2841 From: dreitman@oregon.uoregon.edu (Daniel R. R... 3
2842 From: ethan@cs.columbia.edu (Ethan Solomita) ... 1
2843 From: r0506048@cml3 (Chun-Hung Lin) Subject: ... 1
2844 From: eshneken@ux4.cso.uiuc.edu (Edward A Shne... 2
2845 From: ibeshir@nyx.cs.du.edu (Ibrahim) Subject... 2
[2846 rows x 2 columns]
>>> atom.textclean(verbose=2)
Fitting TextCleaner...
Cleaning the corpus...
--> Decoding unicode characters to ascii.
--> Converting text to lower case.
--> Dropping 10012 emails from 2830 documents.
--> Dropping 0 URL links from 0 documents.
--> Dropping 2214 HTML tags from 1304 documents.
--> Dropping 2 emojis from 1 documents.
--> Dropping 31222 numbers from 2843 documents.
--> Dropping punctuation from the text.
>>> print(atom.dataset)
corpus target
0 from smile subject forsale used guitar amp... 2
1 from nancy patricia oconnor subject re amusi... 0
2 from andre beck subject re animation with xp... 1
3 from keith allan schneider subject re moralt... 0
4 from rob strom subject re socmotss et al pri... 0
... ...
2841 from daniel r reitman attorney to be subject... 3
2842 from ethan solomita subject forcing a window... 1
2843 from r0506048cml3 chunhung lin subject re xma... 1
2844 from edward a shnekendorf subject airline ti... 2
2845 from ibrahim subject terminal for sale orga... 2
[2846 rows x 2 columns]
>>> from atom.nlp import TextCleaner
>>> from sklearn.datasets import fetch_20newsgroups
>>> X, y = fetch_20newsgroups(
... return_X_y=True,
... categories=[
... 'alt.atheism',
... 'sci.med',
... 'comp.windows.x',
... ],
... shuffle=True,
... random_state=1,
... )
>>> X = np.array(X).reshape(-1, 1)
>>> textcleaner = TextCleaner(verbose=2)
>>> X = textcleaner.transform(X)
Cleaning the corpus...
--> Decoding unicode characters to ascii.

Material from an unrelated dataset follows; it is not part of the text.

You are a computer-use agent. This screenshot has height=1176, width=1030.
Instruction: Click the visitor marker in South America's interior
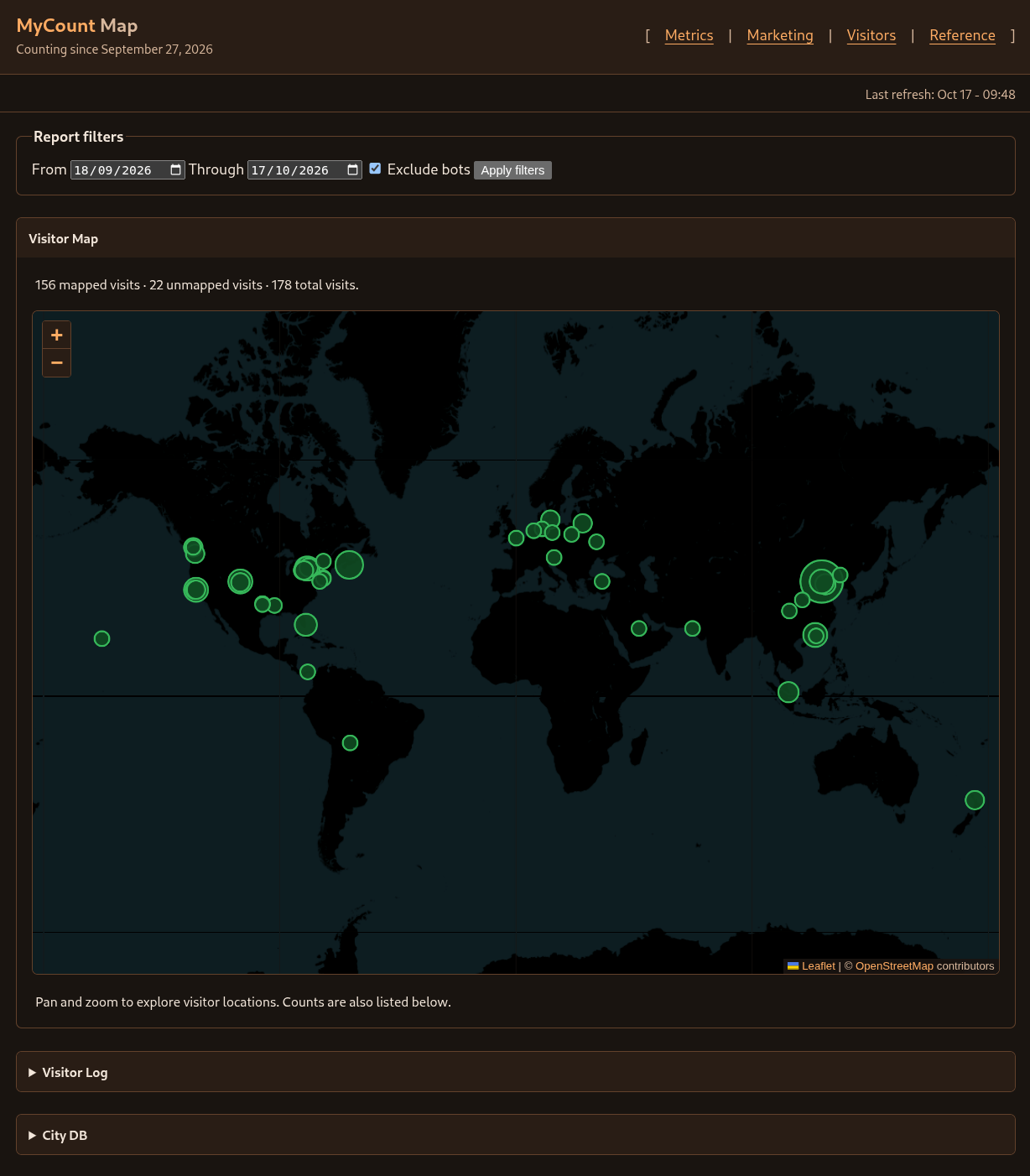pyautogui.click(x=351, y=743)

--> Converting text to lower case.
--> Dropping 10012 emails from 2830 documents.
--> Dropping 0 URL links from 0 documents.

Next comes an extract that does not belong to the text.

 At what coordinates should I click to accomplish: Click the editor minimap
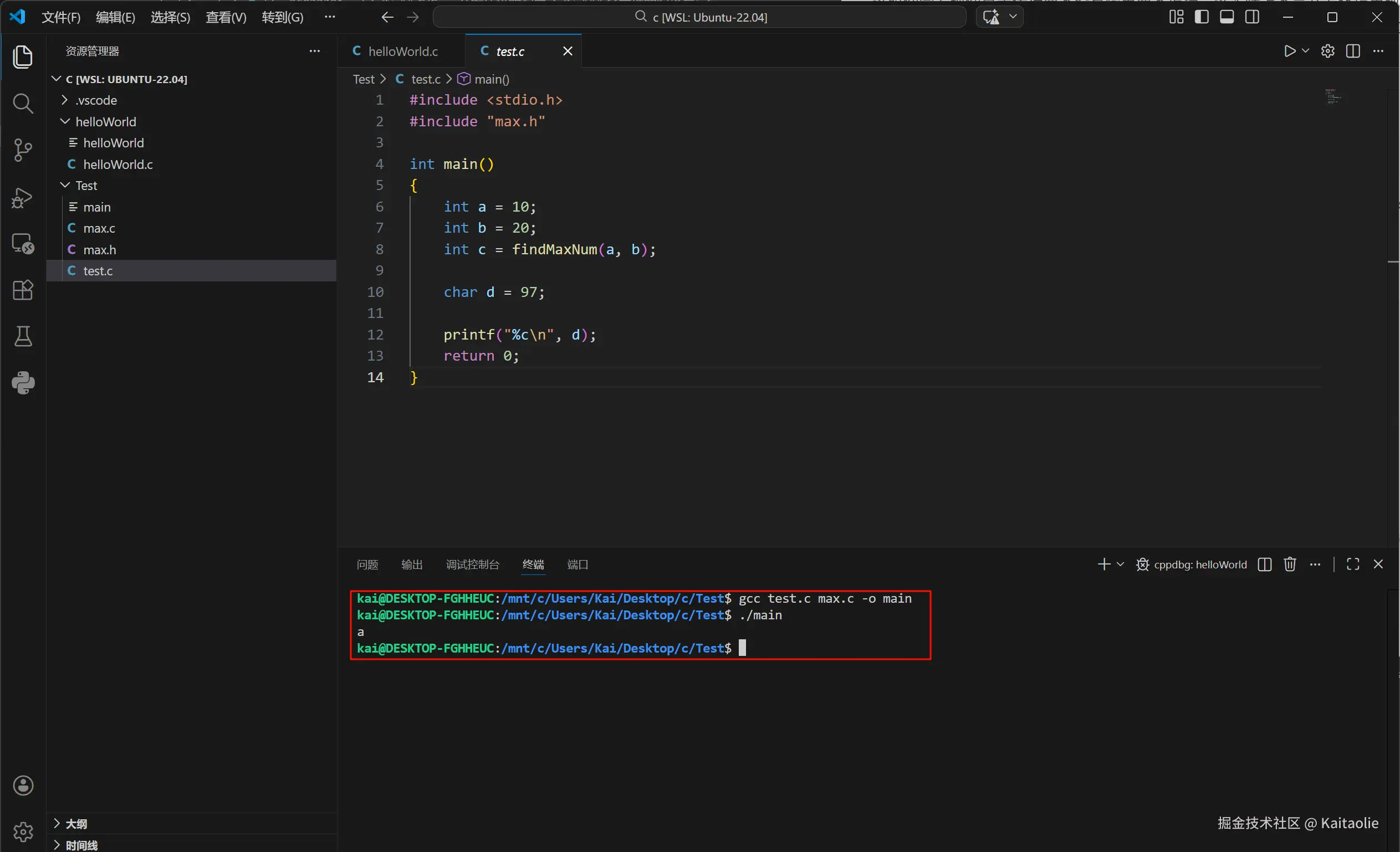(1333, 97)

--> Dropping 2214 HTML tags from 1304 documents.
--> Dropping 2 emojis from 1 documents.
--> Dropping 31222 numbers from 2843 documents.
--> Dropping punctuation from the text.
>>> print(X)
corpus
0 from donald mackie subject re barbecued food...

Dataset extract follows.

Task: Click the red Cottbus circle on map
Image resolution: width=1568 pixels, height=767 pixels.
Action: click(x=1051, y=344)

1 from david stockton subject re krillean phot...
2 from julia miller subject posix message cata...
3 from subject re yet more rushdie re islamic...
4 from joseph a muller subject jfk autograph f...
...
2841 from joel reymont subject motif maling list\...
2842 from daniel paul checkman subject re is msg ...
2843 from ad absurdum per aspera subject re its a...
2844 from ralf subject items for sale organizati...
2845 from walter g seefeld subject klipsch kg1 sp...
[2846 rows x 1 columns]
Methods
fit | Does nothing. |
fit_transform | Fit to data, then transform it. |
get_params | Get parameters for this estimator. |
inverse_transform | Does nothing. |
log | Print message and save to log file. |
save | Save the instance to a pickle file. |
set_params | Set the parameters of this estimator. |
transform | Apply the transformations to the data. |
method fit(X=None, y=None, **fit_params)[source]
Does nothing.
Implemented for continuity of the API.
method fit_transform(X=None, y=None, **fit_params)[source]
Fit to data, then transform it.
method get_params(deep=True)[source]
Get parameters for this estimator.
Parameters | deep : bool, default=True
If True, will return the parameters for this estimator and
contained subobjects that are estimators.
|
Returns | params : dict
Parameter names mapped to their values.
|
method inverse_transform(X=None, y=None)[source]
Does nothing.
method log(msg, level=0, severity="info")[source]
Print message and save to log file.
method save(filename="auto", save_data=True)[source]
Save the instance to a pickle file.
Parameters | filename: str, default="auto"
Name of the file. Use "auto" for automatic naming.
save_data: bool, default=True
Whether to save the dataset with the instance. This
parameter is ignored if the method is not called from
atom. If False, remember to add the data to ATOMLoader
when loading the file.
|
method set_params(**params)[source]
Set the parameters of this estimator.
Parameters | **params : dict
Estimator parameters.
|
Returns | self : estimator instance
Estimator instance.
|
method transform(X, y=None)[source]
Apply the transformations to the data.